Here are ways in which you can generate music:
- Rich Captions: For example “The main soundtrack of an arcade game. It is fast-paced and upbeat, with a catchy electric guitar riff. The music is repetitive and easy to remember, but with unexpected sounds, like cymbal crashes or drum rolls.”
- Long Generation: It essentially generates 5 minutes of continuous, consistent, and high-fidelity audio. You can use text prompts like “Heavy metal”, “soothing reggae” et cetera.
- Story Mode: It is one of the best features of MusicLM where you can instruct the model to generate a music sequence by providing a series of text prompt. For example, “time to meditate (0:00-0:15), time to wake up (0:15-0:30), time to run (0:30-0:45), time to give 100% (0:45-0:60)”
- Text and Melody Conditioning: You can also produce music that adheres to the provided melody (such as humming or whistling) with respecting the text prompt. Basically converting an audio sequence to the desired audio sequence.
- Painting Caption Conditioning: This essentially means that you can generate music through painting description. For example, “His melting-clock imagery mocks the rigidity of chronometric time. The watches themselves look like soft cheese—indeed, by Dali s own account, they were inspired by hallucinations after eating Camembert cheese. In the center of the picture, under one of the watches, is a distorted human face in profile. The ants on the plate represent decay.” By Gromley, Jessica. “The Persistence of Memory”. Encyclopedia Britannica, 14 Apr. 2022.

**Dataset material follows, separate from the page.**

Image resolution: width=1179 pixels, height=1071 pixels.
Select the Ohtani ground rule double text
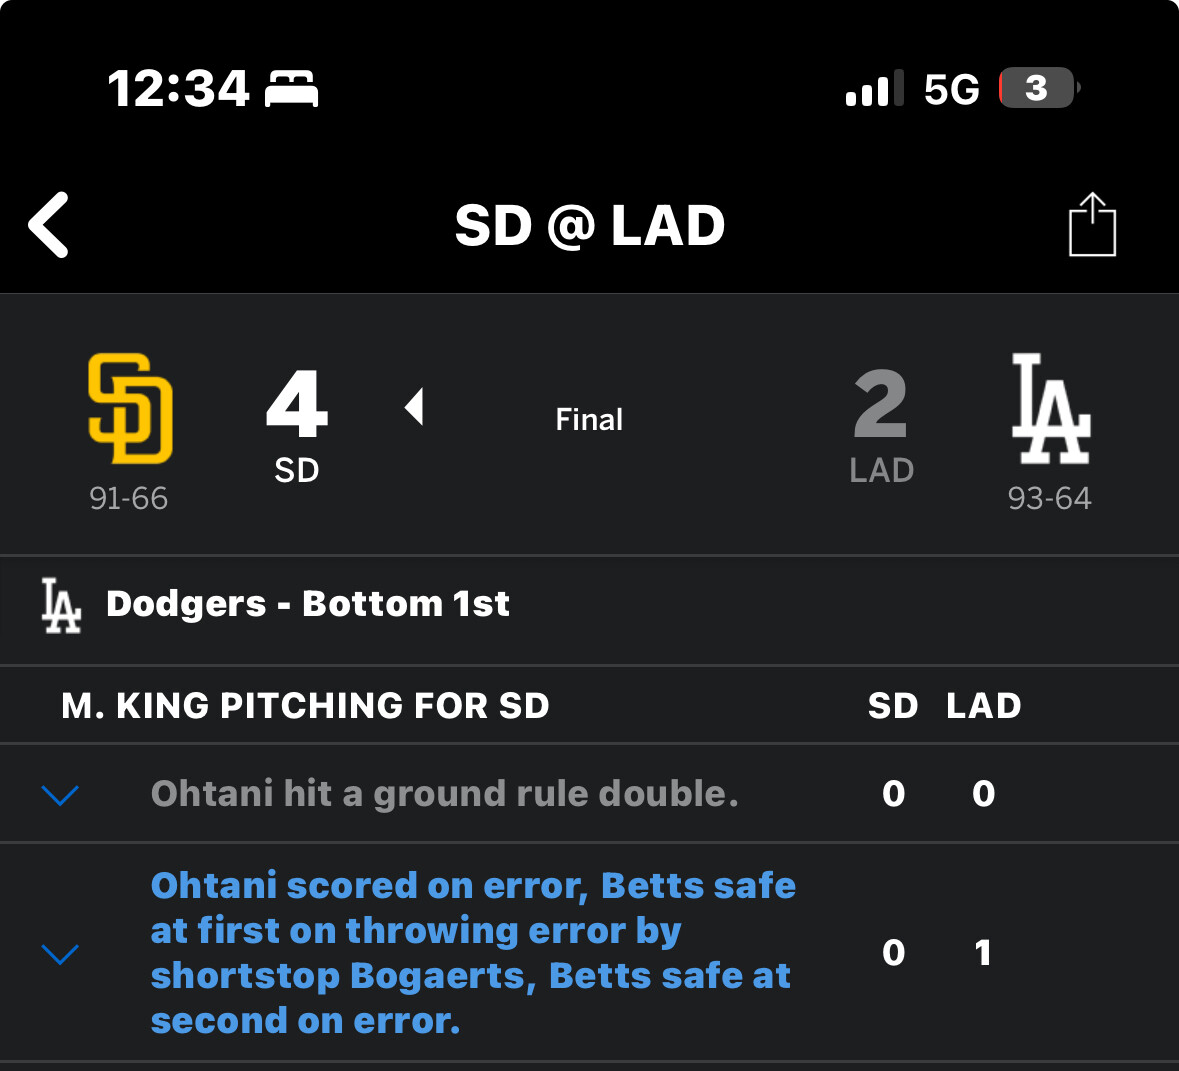click(444, 794)
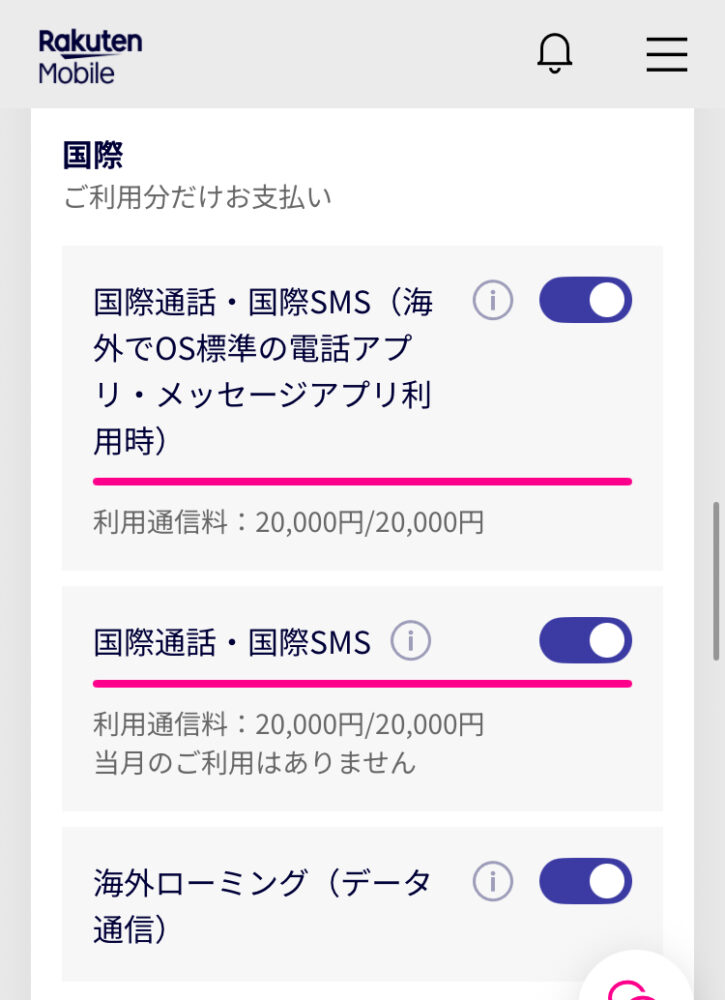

- Places: You can generate music through a place description. For instance, “a sunny and peaceful time by the beach”.
- Other example includes:
- 10s Audio Generation From Text
- Musician Experience Level
- Epochs
- Accordion Solos
Final Words
The goal of music language models is to enable computers to understand and generate music in a way that is similar to human-generated music, and to use this understanding to create new and innovative musical works. Somehow MusicLM is capable of generating music with high fidelity which is amazing. This shows the capability of the human mind more than AI itself because now we can create a mind that can solve general intelligence to some extent.
Although this is amazing it will pose a lot of ethical concerns and backlash from the musical community. The same can be seen from the release of image-generating models such as Dalle and mid-journey and the same holds true for ChatGPT.
The Google researchers are aware of numerous ethical issues that a system like MusicLM raises, including a propensity for incorporating copyrighted content from training data into the produced songs. During an experiment, they discovered that 1% of the music the system produced directly replicated the songs on which it had been trained. This percentage was apparently too high for them to release MusicLM in its current form.
So it is less likely that we will see MusicLM as a public application anytime soon. But definitely, there will be other open-sourced music models that will be reverse-engineered by rogue developers.